WHAT THE EXERCISE ASKS — With pictures omitted, restate the data word for word.

DATA FOR PROCESSING —
==================================================

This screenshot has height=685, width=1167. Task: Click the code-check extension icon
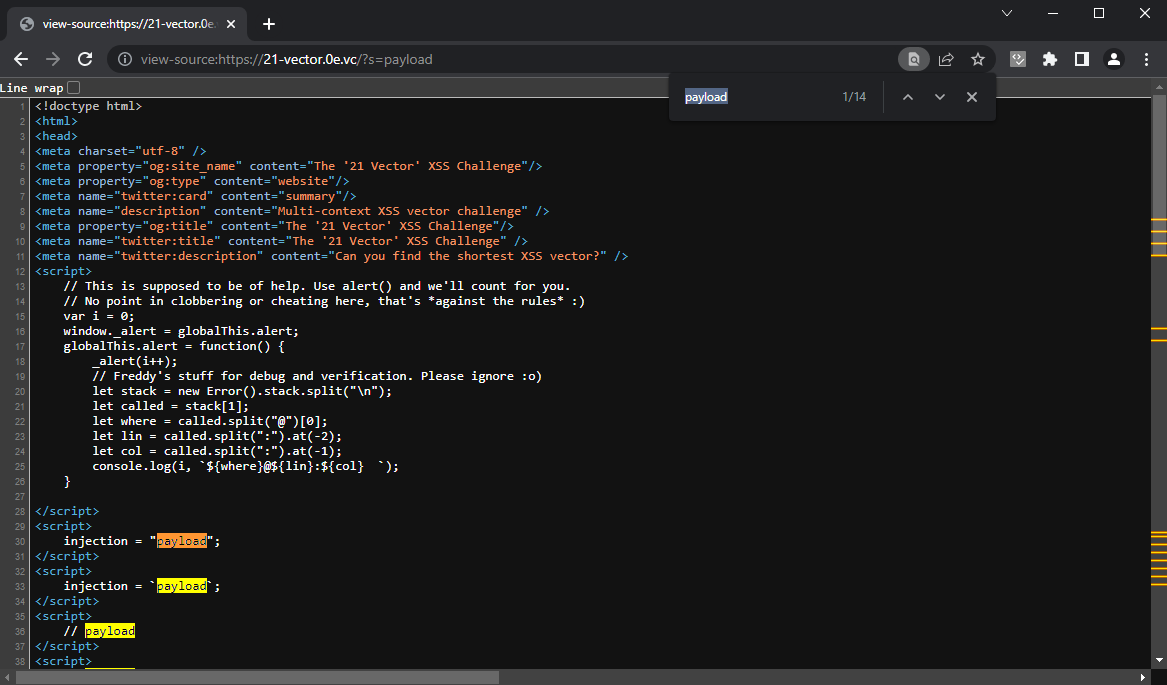point(1018,59)
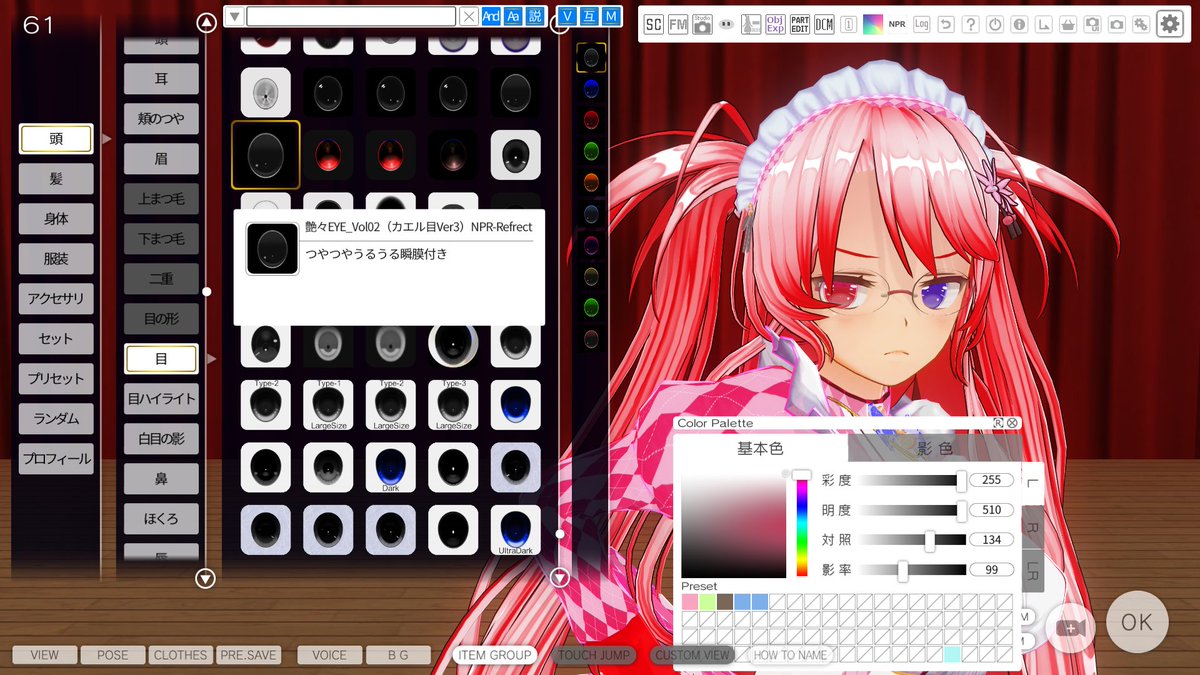Click the undo arrow icon
Screen dimensions: 1200x675
coord(945,23)
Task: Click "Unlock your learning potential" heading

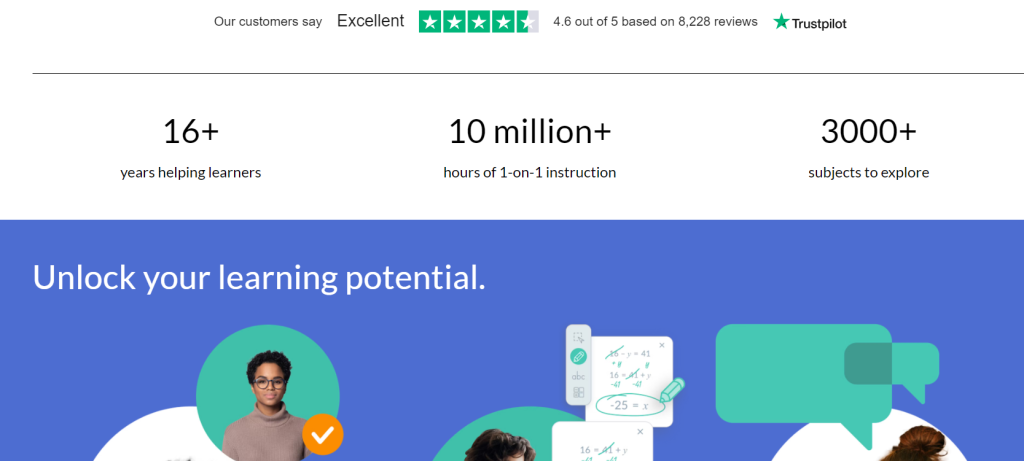Action: (x=259, y=277)
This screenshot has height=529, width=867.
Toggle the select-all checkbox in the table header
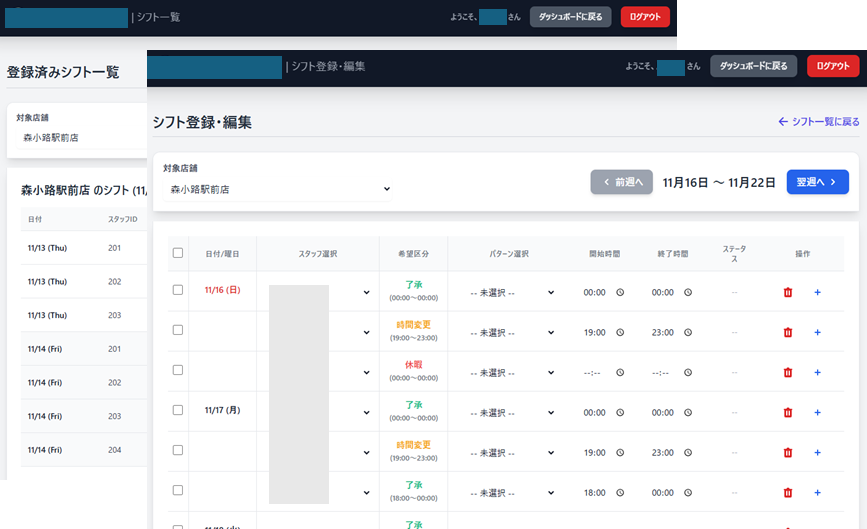178,253
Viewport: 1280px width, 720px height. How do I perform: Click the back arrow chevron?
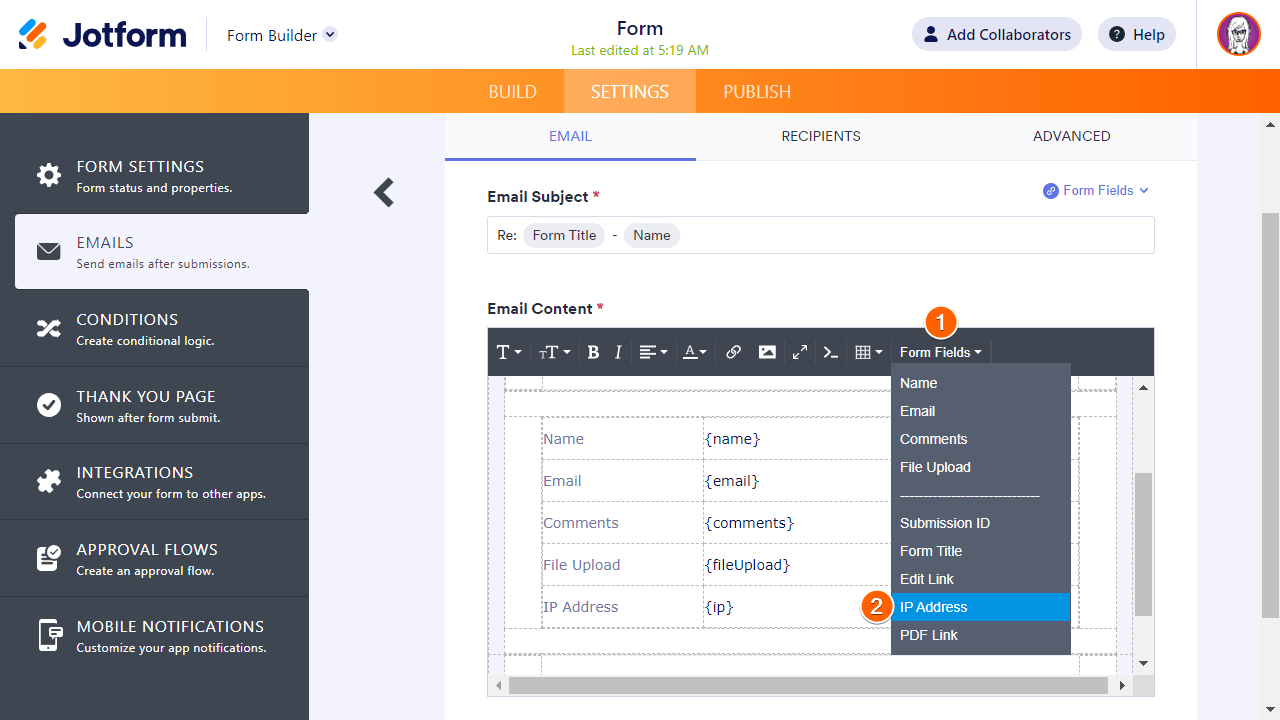(x=384, y=192)
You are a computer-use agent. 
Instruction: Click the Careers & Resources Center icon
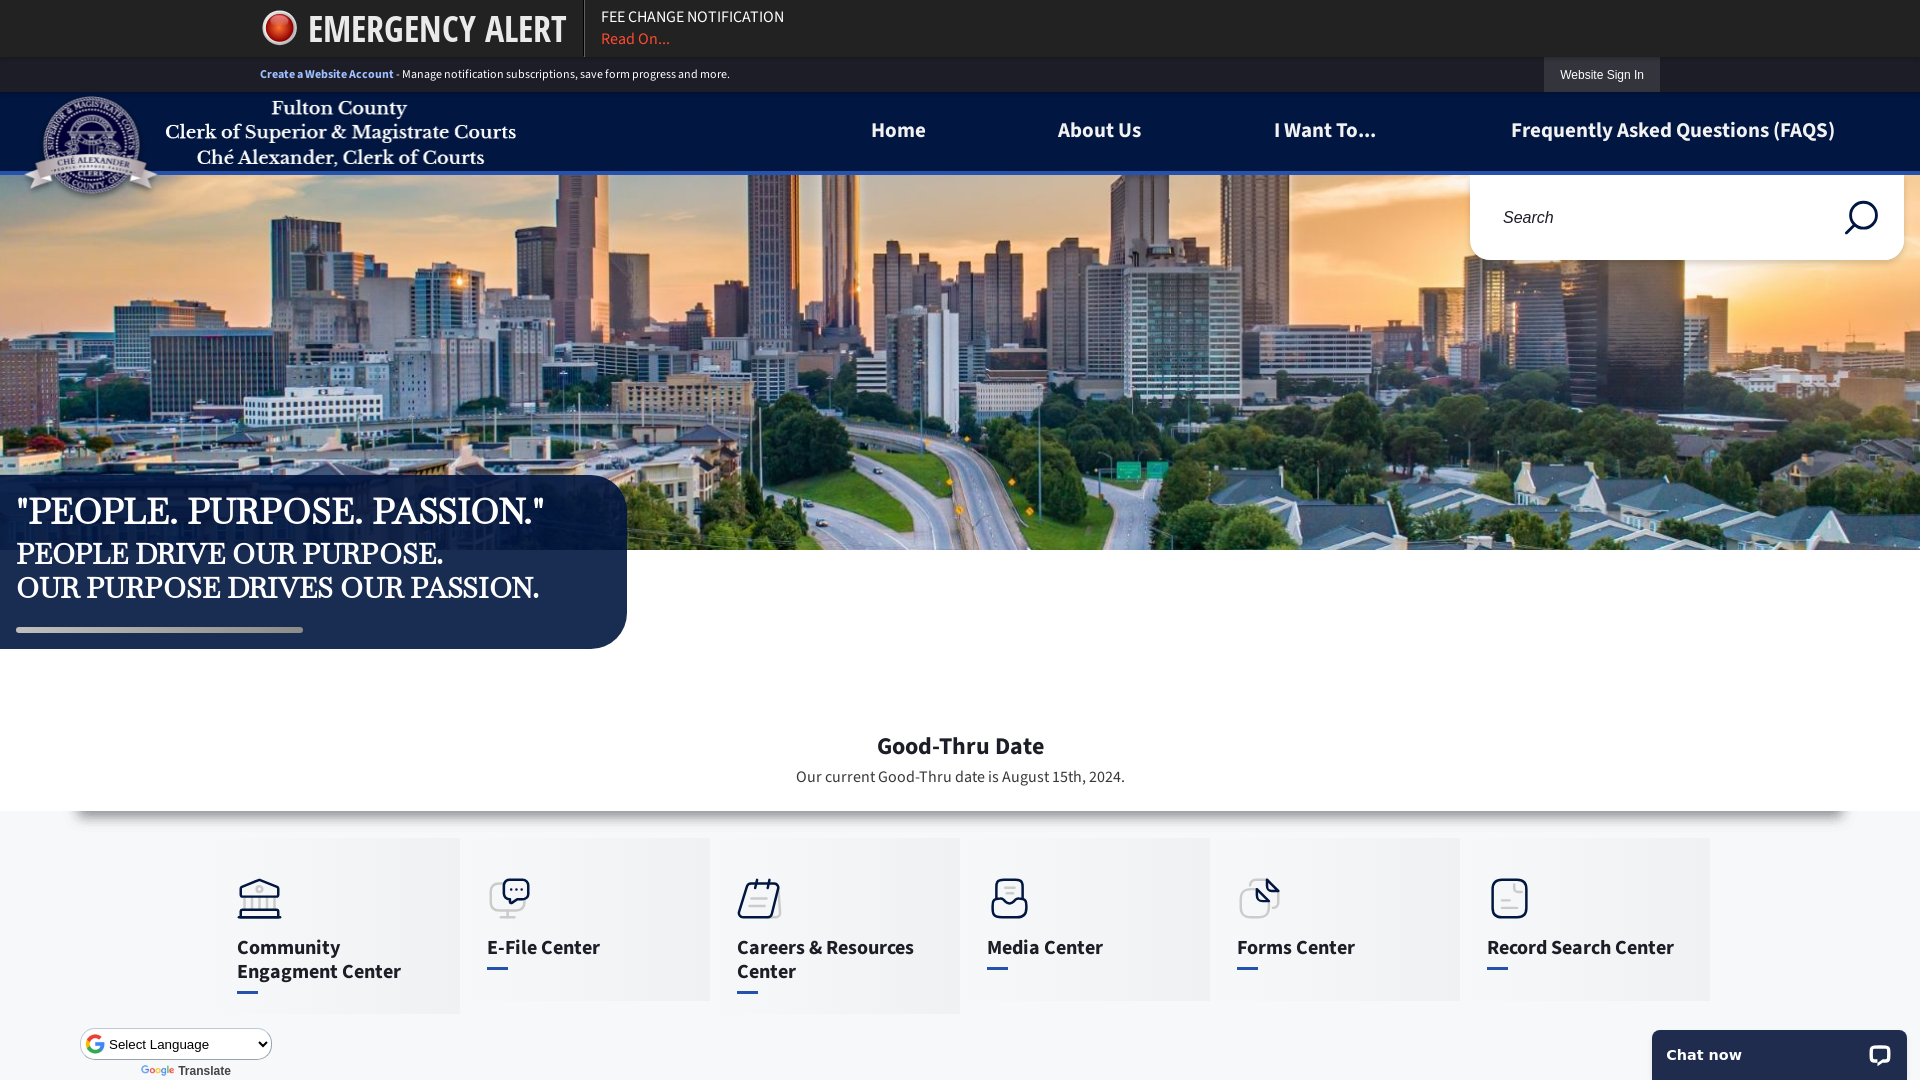[x=758, y=898]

==================================================

OUTPUT FOR THIS EXERCISE —
This screenshot has height=685, width=1167. Task: Click the code-check extension icon
point(1018,59)
Click the undo arrow icon
Screen dimensions: 1200x675
coord(945,23)
Task: Click "Unlock your learning potential" heading

Action: (x=259, y=277)
This screenshot has height=529, width=867.
Toggle the select-all checkbox in the table header
178,253
Viewport: 1280px width, 720px height. How do I perform: Click the back arrow chevron?
(x=384, y=192)
You are a computer-use agent. 
Instruction: Click the Careers & Resources Center icon
[x=758, y=898]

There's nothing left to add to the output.